Прокоп спросил, что он имеет в виду.
— Не принимай нашего старика всерьез. Наш брат должен и о себе подумать. О чем, собственно, вы говорили?
Прокоп кратко изложил суть беседы.
— Будь добр, перед тем, как напечатать, принеси мне взглянуть…
— Академик сказал, что он мне доверяет. Что визировать не надо…
Сатлер усмехнулся.
— Это он только делает вид. Лучше принеси. Мы слегка подчистим. А то старик слишком уж смел. И напрасно. Зачем дразнить гусей? Кому это надо?
Прокоп еще раз отказался от кофе и попрощался с бывшим сокурсником. Тот снова пригласил его на дачу, где можно вспомнить студенческие времена и поговорить о сложностях нынешней жизни.
Прокоп спускался вниз по лестнице Академии наук со смешанным чувством. У него слегка болела голова, и он подумал, что надо бы все-таки выпить кофе, но при мысли, что надо было бы снова сидеть с Сатлером, его передернуло. Он думал о том, какими разными бывают люди, как быстро они меняются, и это открытие было неутешительным.
Лишь пройдя несколько метров по тротуару, он почувствовал, что идет дождь.
Редактор Фердинанд Флигер сидел в комнате один и был рад этому обстоятельству. Рука его все еще лежала на телефонной трубке, и он чувствовал, как пальцы у него слегка дрожат. Сердце гулко стучало, на лбу выступил холодный пот. Он только что кончил говорить с ответственным секретарем. Разговор был коротким и деловым. Оскар Освальд спросил, готов ли материал о детских игровых площадках, так как он стоит в плане, и нельзя ли его заслать в типографию с опережением.

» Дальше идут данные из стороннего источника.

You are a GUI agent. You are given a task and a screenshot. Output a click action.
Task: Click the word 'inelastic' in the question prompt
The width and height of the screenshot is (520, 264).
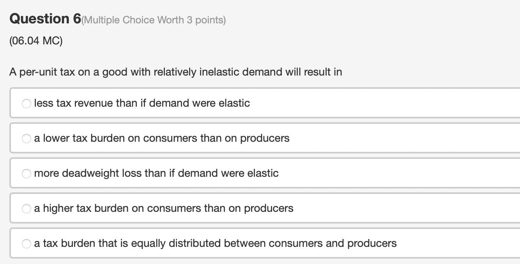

Репортаж о детских площадках, начисто перепечатанный, лежал на столе, и Фердинанд Флигер с опаской поглядывал на черненькие буковки, которые расплывались и танцевали у него перед глазами. И вдруг он почувствовал резкое, непреодолимое отвращение, такое, что ему почти физически стало плохо. Одновременно пришли усталость, разочарование и неуверенность, эти ощущения возвращались к нему каждый раз, когда он заканчивал материал или садился писать новый.
Флигер не верил в себя: каждая работа над рукописью, каждая фраза, даже каждое слово стоили ему огромных душевных сил. Это была безжалостная борьба со своими способностями, он не верил, что у него есть талант. От номера к номеру он терзался сомнениями, но не было сил совсем уйти из редакции. Он мучился, и продолжалось все это вот уже несколько лет.